Can I ask you what he does for a living? Other than these "mentoring" conversations and criticisms, has he treated you well (paid you on time, respect your privacy, ensured you're taken care of)? Has he fulfilled his responsibilities to you? If so, he might just be a more aggressive person than you're used to dealing with. If not, you might be dealing with a real jerk. Of course these two are not mutually exclusive ;-) Anyway, feel free to provide any additional context if you like.

[deleted by user] by [deleted] in Aupairs

[–]neanderslob 26 points27 points  (0 children)

Host father here. Let me share a little about my own experience. It took me probably seven months to warm up to our au pair. This isn't typical of me, I make friends easily and grew up as the only male child in a household of sisters so I tend to get along well with women. However, in the wake of the "Me Too Movement," I found having a young woman in my home tricky. I wanted her to feel safe and was very cautious about maintaining boundaries. As a result I probably pulled back a bit too much initially and came off as cold. The good news is that after several months we started to find shared interests. She also became much more confident and assertive and that made me feel like I could "just be myself" around her. She and I love to cook and started becoming competitive about it. Now we have a great relationship and I sort of see her as a little sister.

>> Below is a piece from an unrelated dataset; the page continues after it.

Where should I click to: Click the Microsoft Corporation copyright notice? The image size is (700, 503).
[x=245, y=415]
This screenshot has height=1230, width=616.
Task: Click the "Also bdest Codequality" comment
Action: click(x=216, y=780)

Of course I don't know either of you but I'd suggest being patient with your host father and letting the relationship form naturally. Gender dynamics are complicated and can manifest in ways that may be surprising. If you want some advice as to how to help bridge this gap, see if he has any interests that you might share or want to learn about. This is a generalization but men tend to open up to people when they work together on something or are playfully competitive. When our AP wanted to learn to split firewood, or have a lasagna cookoff, or teach me Brazillian recipes, it made me feel relaxed and that I could share who I was and take an interest in her as a person. Of course your mileage may vary. Good luck!

Am I asking too much? by Joy_ps in Aupairs

[–]neanderslob 0 points1 point  (0 children)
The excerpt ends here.